If you wish to submit a job to node(s) that have GPUs, add the following line to your submit script:

#SBATCH --gres=gpu:[1-4] # <-- Choose a value between 1 and 4 cards

Nodes contain two to four GPU cards. Specify the number of GPU cards per node you wish to use after the --gres=gpus: directive. For example, if your job requires four GPU cards, specify 4:

#SBATCH --gres=gpu:4  # This job will reserve four GPU cards in a single node.

Full Example Submit Script#

The following HPC job will run on a GPU node and print information about the available GPU cards:

#!/bin/bash

#SBATCH --job-name="gpu_test"
#SBATCH --ntasks=1
#SBATCH --mail-type="ALL"
#SBATCH -t 1:00

# Here is the magic line to ensure we're running on a node with GPUs
#SBATCH --gres=gpu:1

# If your owner-based Slurm account has access to GPU nodes, you can use that. 
# For general access users, GPU jobs will run only on the `backfill2` or `gpu_q` accounts (`gpu_q` approval required; see above).
#SBATCH -A backfill2

# Not strictly necessary for this example, but most
# folks will want to load the CUDA module for GPU jobs
module load cuda

# Print out GPU information
/usr/bin/nvidia-smi -L

Your job output should look something like this:

GPU 0: NVIDIA Graphics Device (UUID: GPU-96cbe295-a053-3347-090d-b0adbb013646)
GPU 1: NVIDIA Graphics Device (UUID: GPU-62f15a0a-9c64-6bc4-4a88-f0cdea9a09c1)
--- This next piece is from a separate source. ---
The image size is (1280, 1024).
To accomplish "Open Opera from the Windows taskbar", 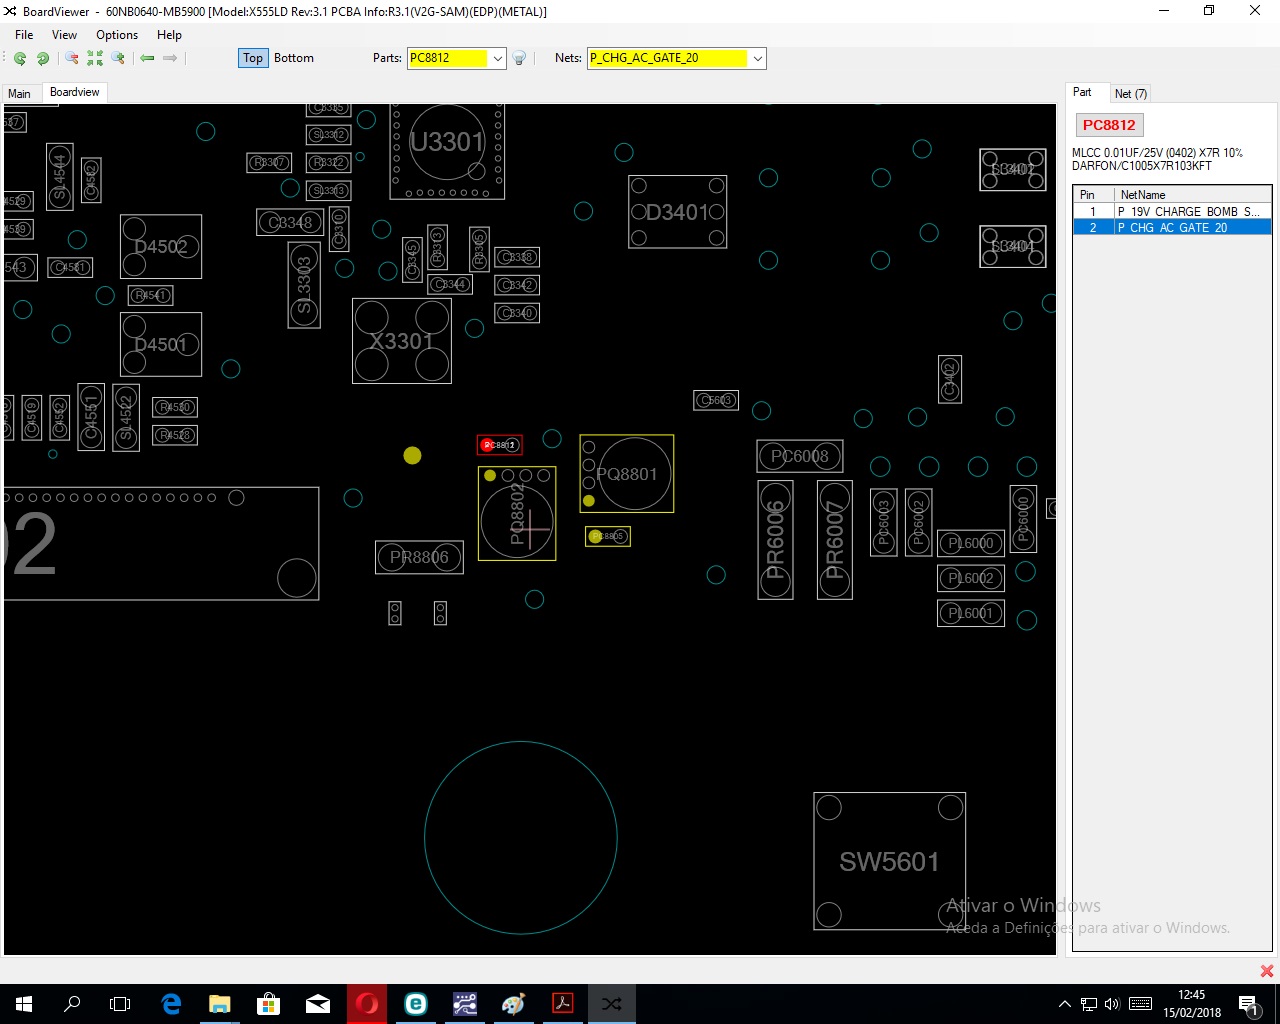I will 367,1003.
Using specific GPU models#

You can view the specific GPU models in the cluster with the sinfo command:

1
2
3
4
5
6
sinfo -o "%50N  %10c  %25f  %40G "| grep gpu

hpc-i36-[1,3,5,7,9,11,13,15]                        28          YEAR2017,intel             gpu:gtx1080i:4                           
hpc-i35-4-1,hpc-i35-5-1,hpc-i35-6-1                 32          YEAR2024,intel             gpu:a4500:2                              
hpc-i35-8                                           32          YEAR2023,intel             gpu:h100:2                               
hpc-i35-1-[1-2],hpc-i35-3-[1-2]                     32          YEAR2023,intel             gpu:a4000:2

Note

GPUs are only available in specific Slurm accounts/queues.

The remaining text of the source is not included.